The rise of Hitler in Depression-era Germany is a great lesson on why it is necessary for an active left to stay visible and engaged. Popular resentment abhors a democratic-progressive vacuum and if there is no viable, visible, and courageous left in place to channel that resentment in a positive way we can be sure that vicious and dodgy forces on the right will pounce to capture and misdirect it in profoundly regressive and reactionary ways. One does not want to over-do the historical analogy, of course, but there are some real parallels between the Nazis in 1930s Germany and the FOX News, right-wing talk radio and “Tea Party” right in the contemporary U.S. As Noam Chomsky noted two February ago:
“Right now, there is a right-wing populist uprising…If you look at those people and listen to them on talk radio, these are people with real grievances. And in fact they are getting shafted. For 30 years their wages have stagnated or declined, the social conditions have worsened …so somebody must be doing something to them, and they want.’ Chomsky said, ‘to know who it is. Well, Rush Limbaugh has answered—‘it’s the rich liberals who own the banks and run the government, and run the media, and they don’t care about you. They just want to give everything away to illegal immigrants and gays and communists and so on.’ …There are historical analogs, which are not exact, but are close enough to be worrisome. There is a whiff of early Nazi Germany. Hitler was appealing to groups with similar grievances, and giving them crazy answers, but at least they were answers; these groups weren’t getting them anywhere else.”3
Of course, it is hardly American leftists’ fault alone that most ordinary people aren’t getting forthright and properly angry answers from them. Hitler’s Germany clubbed the left into silence. Reagan, Clinton, Bush (x 2: 41 and 43) and Obama’s America marginalizes the left in softer, more “friendly fascist” (Bertram Gross) and “inverted totalitarian” (Sheldon Wolin) ways, including the dominant media’s refusal to cover left actions and arguments in a quantitatively appropriate fashion or in a qualitatively decent and respectful way. Still, far too many American progressives have (however understandably) retreated or fallen into bitterness, privatism, depression, silence, surrender, fruitless conspiracy obsession, and lesser-evilist cowering under the umbrella of the dismal corporate and imperial Democrats. “Where are the progressives? Sulking,” the liberal columnist E.J. Dionne wrote last September, “is not an alternative…the Tea Party may be pulling a fast one on the country…But if it has more audacity than everyone else, it will, I am sorry to say, get away with it.”4
Mandela, Obama, and the Limits of Skin-Deep Change
The savagery with which mass poverty and inequality not only survived but deepened after the overthrow of apartheid and white political rule in South Africa is another great lesson – this one on the limits of identity politics and the need for radical social transformation beneath and beyond skin-level changes in nominally ruling personnel. “When Nelson Mandela was elected president of South Africa in 1994,” the South African author and educator Ashwin Desai noted in 2002, “freedom-loving people around the world hailed a victory over racial domination. The end of apartheid did not change the basic conditions of the oppressed majority, however. Material inequality has deepened and new forms of solidarity and resistance have emerged in communities that have forged new and dynamic political identities.” The formal structures of apartheid may have been dismantled and the outwardly governing offices handed over to black parties and leaders in South Africa, but the underlying structures of national and global capitalism in the neoliberal era consigned most black South Africans to lives of economic misery – in some ways worse than what existed under open Afrikaner rule.
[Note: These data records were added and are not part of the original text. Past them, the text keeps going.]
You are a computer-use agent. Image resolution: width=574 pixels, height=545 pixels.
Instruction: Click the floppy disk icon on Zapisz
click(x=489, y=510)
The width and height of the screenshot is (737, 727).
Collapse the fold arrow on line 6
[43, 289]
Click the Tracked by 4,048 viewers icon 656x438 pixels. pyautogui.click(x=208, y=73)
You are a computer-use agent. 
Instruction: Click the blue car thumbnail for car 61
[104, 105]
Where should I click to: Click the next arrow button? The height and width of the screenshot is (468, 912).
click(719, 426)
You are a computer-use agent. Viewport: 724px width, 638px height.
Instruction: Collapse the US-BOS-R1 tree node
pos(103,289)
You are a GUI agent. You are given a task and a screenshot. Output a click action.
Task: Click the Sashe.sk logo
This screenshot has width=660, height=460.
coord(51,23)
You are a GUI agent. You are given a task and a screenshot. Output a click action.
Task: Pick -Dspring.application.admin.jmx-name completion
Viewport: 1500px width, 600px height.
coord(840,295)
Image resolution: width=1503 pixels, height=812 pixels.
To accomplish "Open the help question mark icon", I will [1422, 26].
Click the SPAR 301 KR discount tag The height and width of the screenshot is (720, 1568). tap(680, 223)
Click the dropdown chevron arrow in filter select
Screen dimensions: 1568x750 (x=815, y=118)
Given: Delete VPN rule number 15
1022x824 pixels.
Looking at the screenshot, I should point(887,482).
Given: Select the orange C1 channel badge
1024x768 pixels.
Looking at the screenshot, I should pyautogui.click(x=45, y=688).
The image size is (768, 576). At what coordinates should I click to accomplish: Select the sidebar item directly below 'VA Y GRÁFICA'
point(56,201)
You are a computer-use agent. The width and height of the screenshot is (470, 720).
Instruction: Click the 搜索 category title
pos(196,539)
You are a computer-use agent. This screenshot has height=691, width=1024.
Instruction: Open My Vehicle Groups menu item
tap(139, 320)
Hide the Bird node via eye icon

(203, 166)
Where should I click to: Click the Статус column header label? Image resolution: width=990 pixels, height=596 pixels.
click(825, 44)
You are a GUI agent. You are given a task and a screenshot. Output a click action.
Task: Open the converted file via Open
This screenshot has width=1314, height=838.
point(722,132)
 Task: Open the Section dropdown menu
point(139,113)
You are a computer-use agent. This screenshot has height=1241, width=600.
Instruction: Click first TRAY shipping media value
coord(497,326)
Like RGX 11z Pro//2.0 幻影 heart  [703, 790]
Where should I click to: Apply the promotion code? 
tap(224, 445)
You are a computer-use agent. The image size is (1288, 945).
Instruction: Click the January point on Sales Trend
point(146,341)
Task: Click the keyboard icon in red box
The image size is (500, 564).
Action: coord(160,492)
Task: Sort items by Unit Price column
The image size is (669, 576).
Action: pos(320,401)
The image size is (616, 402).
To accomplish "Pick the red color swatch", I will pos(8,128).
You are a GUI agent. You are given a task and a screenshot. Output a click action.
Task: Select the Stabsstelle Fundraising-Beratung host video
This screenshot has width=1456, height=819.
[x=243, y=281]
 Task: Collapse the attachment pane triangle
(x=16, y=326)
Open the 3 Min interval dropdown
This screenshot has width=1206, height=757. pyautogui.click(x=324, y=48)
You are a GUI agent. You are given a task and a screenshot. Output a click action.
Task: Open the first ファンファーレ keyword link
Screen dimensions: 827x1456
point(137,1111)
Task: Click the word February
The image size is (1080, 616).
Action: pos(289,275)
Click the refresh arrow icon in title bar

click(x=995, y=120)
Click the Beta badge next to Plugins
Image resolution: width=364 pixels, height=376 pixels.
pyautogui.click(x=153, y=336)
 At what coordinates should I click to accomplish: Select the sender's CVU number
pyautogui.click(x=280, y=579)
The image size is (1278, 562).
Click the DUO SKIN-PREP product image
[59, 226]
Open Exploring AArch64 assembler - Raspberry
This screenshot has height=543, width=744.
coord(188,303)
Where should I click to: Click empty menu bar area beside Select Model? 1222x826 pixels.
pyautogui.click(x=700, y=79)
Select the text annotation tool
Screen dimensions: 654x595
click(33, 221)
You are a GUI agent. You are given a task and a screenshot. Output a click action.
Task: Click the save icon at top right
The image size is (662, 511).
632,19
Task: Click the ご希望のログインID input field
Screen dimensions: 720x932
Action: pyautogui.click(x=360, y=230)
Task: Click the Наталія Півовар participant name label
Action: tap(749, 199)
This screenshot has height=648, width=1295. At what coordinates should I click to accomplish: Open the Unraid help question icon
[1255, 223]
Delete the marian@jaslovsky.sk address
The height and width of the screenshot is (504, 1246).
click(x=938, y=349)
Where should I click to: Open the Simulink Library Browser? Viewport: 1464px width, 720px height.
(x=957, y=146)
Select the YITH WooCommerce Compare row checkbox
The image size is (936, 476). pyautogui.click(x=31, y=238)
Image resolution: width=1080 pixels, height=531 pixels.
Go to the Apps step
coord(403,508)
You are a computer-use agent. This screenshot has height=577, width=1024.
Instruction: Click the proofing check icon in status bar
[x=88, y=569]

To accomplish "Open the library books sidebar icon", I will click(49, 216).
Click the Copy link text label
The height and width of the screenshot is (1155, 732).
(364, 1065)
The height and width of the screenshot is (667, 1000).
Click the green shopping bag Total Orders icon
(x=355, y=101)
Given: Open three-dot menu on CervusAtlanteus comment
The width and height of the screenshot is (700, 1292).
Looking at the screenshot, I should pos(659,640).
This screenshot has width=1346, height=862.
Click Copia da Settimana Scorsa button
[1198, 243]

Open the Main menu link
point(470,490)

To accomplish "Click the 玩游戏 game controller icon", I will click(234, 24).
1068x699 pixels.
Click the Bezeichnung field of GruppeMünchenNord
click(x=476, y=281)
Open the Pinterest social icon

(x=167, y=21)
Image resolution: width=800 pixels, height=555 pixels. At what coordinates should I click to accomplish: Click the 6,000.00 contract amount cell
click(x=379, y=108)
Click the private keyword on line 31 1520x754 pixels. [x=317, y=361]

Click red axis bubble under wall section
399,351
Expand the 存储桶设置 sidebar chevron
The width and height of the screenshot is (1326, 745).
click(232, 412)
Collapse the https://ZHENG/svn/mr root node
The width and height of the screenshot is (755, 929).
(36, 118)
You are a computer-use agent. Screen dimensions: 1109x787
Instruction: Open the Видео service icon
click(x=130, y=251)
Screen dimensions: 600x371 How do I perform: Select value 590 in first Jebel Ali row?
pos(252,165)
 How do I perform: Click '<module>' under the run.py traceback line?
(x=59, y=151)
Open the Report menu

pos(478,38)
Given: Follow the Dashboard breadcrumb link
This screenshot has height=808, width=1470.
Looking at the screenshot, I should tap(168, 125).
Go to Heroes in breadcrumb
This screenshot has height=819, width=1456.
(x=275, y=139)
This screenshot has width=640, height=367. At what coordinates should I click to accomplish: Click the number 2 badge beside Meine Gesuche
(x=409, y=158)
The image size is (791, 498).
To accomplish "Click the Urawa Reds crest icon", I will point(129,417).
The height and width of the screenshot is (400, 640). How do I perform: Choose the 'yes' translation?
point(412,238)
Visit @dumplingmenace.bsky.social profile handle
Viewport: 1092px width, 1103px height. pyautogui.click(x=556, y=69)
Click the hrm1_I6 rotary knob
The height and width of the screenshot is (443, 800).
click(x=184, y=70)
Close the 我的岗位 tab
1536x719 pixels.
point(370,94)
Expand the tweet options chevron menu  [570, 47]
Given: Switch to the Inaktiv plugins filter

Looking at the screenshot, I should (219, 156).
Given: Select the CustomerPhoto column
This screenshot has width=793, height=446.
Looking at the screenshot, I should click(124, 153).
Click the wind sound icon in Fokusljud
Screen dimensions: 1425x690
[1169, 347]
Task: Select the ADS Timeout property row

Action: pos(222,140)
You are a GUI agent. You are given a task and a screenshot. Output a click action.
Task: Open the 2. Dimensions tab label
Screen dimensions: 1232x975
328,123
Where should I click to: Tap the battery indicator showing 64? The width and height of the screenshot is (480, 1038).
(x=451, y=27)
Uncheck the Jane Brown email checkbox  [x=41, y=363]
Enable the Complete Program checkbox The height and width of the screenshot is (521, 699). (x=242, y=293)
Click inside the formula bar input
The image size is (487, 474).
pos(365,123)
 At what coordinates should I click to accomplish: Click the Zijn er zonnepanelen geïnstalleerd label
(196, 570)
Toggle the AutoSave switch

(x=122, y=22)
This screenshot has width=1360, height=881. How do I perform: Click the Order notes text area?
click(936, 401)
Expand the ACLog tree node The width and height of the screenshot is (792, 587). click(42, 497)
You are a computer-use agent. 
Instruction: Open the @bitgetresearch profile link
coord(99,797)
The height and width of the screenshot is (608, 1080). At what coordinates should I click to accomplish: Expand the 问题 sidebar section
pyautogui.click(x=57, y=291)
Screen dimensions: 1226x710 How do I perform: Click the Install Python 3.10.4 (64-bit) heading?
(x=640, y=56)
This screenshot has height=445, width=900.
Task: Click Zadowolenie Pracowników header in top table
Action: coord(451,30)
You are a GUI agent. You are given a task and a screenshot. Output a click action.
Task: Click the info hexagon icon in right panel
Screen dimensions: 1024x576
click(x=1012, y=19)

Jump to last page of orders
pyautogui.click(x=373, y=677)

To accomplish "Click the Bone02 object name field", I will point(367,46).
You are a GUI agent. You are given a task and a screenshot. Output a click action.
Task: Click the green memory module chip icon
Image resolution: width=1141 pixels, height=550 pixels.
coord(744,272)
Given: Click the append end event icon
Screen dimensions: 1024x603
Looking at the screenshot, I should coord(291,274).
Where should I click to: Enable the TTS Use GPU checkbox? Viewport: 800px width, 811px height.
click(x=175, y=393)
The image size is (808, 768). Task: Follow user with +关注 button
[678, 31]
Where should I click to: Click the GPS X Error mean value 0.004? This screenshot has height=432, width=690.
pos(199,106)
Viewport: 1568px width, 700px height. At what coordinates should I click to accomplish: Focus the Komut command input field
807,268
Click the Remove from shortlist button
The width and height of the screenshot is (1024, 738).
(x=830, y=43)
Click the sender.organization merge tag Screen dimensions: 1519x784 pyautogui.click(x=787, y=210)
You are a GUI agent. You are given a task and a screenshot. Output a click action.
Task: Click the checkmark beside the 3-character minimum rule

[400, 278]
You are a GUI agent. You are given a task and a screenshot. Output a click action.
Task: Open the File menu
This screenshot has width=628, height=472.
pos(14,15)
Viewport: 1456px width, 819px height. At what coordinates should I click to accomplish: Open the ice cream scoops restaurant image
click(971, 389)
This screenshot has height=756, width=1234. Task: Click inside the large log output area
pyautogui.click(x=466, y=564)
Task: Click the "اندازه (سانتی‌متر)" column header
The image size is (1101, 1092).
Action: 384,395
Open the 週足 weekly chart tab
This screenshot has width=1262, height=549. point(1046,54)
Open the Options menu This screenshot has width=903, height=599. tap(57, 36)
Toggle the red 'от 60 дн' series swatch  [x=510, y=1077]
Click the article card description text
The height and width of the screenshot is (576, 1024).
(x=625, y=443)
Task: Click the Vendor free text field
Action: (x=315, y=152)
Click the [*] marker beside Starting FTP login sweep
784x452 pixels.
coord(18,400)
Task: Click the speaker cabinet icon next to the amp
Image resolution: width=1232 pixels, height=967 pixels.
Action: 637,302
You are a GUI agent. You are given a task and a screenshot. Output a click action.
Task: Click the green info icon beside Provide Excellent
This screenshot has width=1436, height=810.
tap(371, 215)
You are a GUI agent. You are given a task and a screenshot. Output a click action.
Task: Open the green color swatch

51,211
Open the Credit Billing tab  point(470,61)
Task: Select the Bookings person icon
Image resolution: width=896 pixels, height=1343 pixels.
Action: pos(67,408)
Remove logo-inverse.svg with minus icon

“The black revolution,” Dr. Martin Luther King, Jr. noted in a 1968 essay titled “A Testament of Hope,” is “exposing evils that are rooted deeply in the whole structure of our society. It reveals systemic rather than superficial flaws and suggests that the radical reconstruction of society itself is the real issue to be faced.” The changes we needed to avert catastrophe and build a human civilization, King felt, could not be limited to the periodic re-shuffling of the names and faces and parties in nominal power. It had to go deeper than replacing one brand or shape or color of corporate- and military-captive office-holders with another such brand once every two, four or eight years. This is part of why he repeatedly rejected efforts by left-liberal politicos to get him to run for president.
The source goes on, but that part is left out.